GT-SHR Setting (No GT)
In real-use GT-SHR scenarios, SSL models generate spatially enhanced reconstructions beyond native S5P resolution. Visually, SHR results reveal finer spatial details and sharper boundaries compared to bicubic interpolation. Crucially, applying x2 to SHR images yields observations near-indistinguishable from the original, demonstrating strict adherence to the sensor process and absence of hallucinated structures.















Figure 3: GT-SHR qualitative evaluation, showing consistent reconstruction of sharp spatial details across spectral bands with Unet-S5P-1M.

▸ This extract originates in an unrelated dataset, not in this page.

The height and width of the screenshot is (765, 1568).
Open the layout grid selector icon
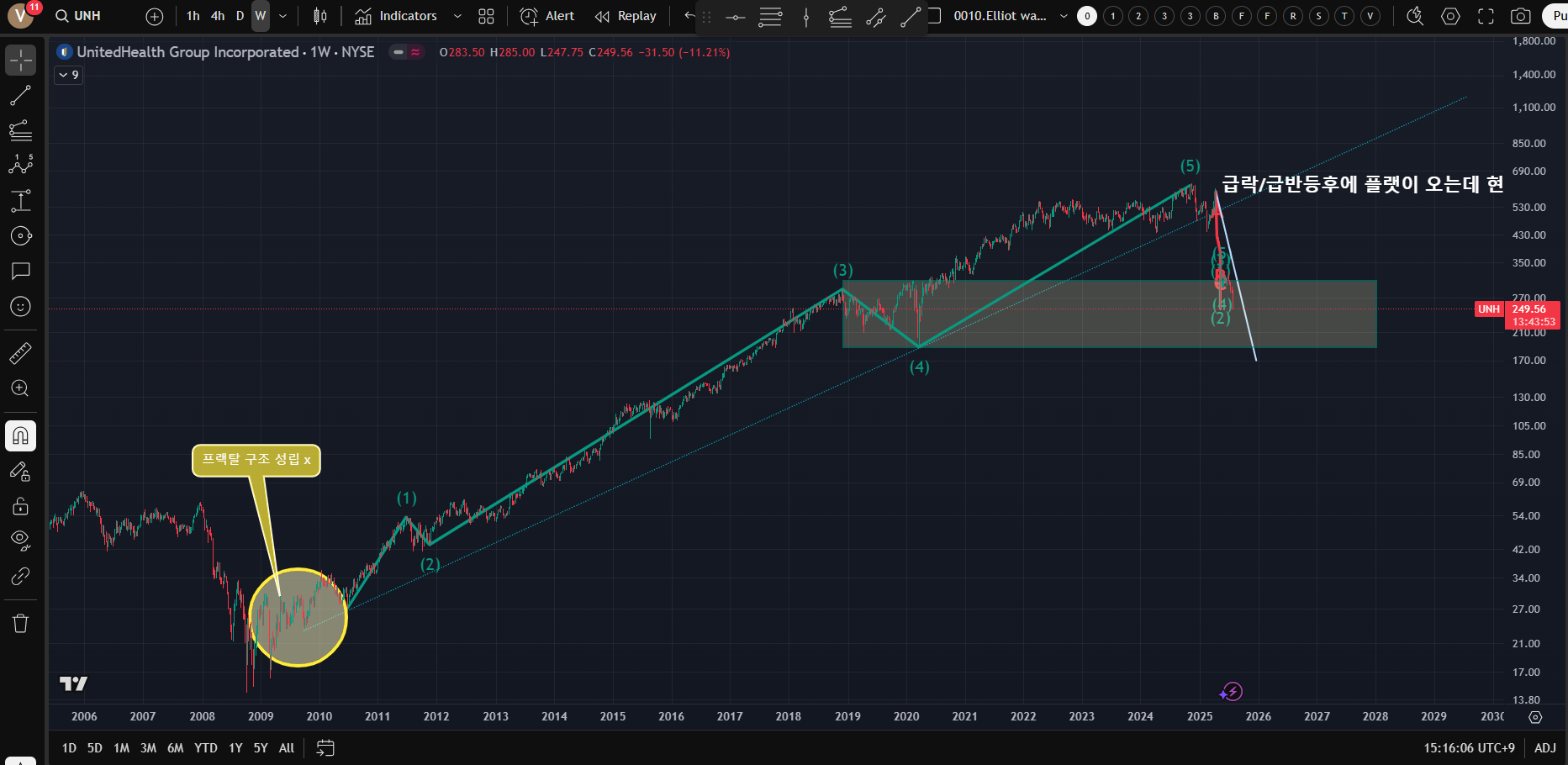486,16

Band-wise consistency of recovered features across independently trained bands further supports the physical plausibility of fine-scale reconstructs. Quantitative non-reference metrics (consistency, sharpness) are uniformly improved over upsampling, reinforcing these findings.

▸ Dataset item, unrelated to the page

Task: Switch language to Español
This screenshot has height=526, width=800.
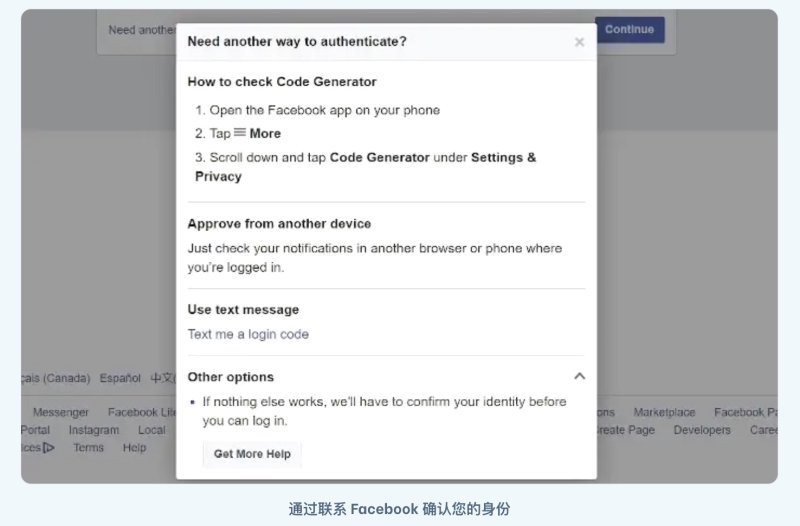Action: [120, 378]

Cross-Sensor Validation with EMIT
To probe the realism of super-resolved structures, the SSL output for an S5P observation coincident with high-resolution EMIT data is qualitatively compared. The SSL-generated SHR matches the spatial sharpness and distinct features observable in EMIT data, particularly in high-frequency regions such as coastlines, while bicubic and native S5P lack such detail. Downscaling EMIT to S5P scale confirms the SSL-recovered features are physically plausible.




Figure 4: Qualitative cross-sensor comparison between EMIT and S5P for BD6, visualized by averaging radiance across spectral channels; SSL-SHR results show much sharper land/water boundaries in line with true high-resolution observations.
Implications and Future Directions
This work demonstrates that carefully constructed SSL frameworks, equipped with physically accurate degradation models and sensor-informed noise priors, can overcome the lack of HR data in remote sensing SR tasks. The approach achieves spatial enhancement beyond sensor limits with physical consistency, enabling practical deployment in broad monitoring applications where HR is inherently unavailable.
Theoretical implications include expanding the range of feasible SSL imaging problems in Earth observation, as well as motivating further study of the interplay between spatial and spectral structure in SR. Practically, deployment on real S5P data is trivial, opening avenues for enhanced pollution mapping and local analysis. Limitations include the specificity of the loss function to current sensor models and persistent challenges in low-SNR, spatially complex bands.
Future work may generalize the degradation process to new missions, incorporate uncertainty-aware or Bayesian formulations for increased robustness, or explore SSL under physically realistic cross-sensor constraints, potentially leveraging auxiliary data such as EMIT or other high-resolution platforms.
Conclusion
The presented self-supervised SR framework for Sentinel-5P achieves high-fidelity spatial enhancement across all spectral bands without HR ground-truth, utilizing band-specific sensor degradation and noise priors within a composite self-supervised loss and efficient DSC-based Unet architectures. Comprehensive synthetic, practical, and cross-sensor validation evidences that the framework generates physically meaningful, artifact-free reconstructions, marking a substantive advance in hyperspectral SR and enabling new practical workflows for large-scale Earth observation (2604.17652).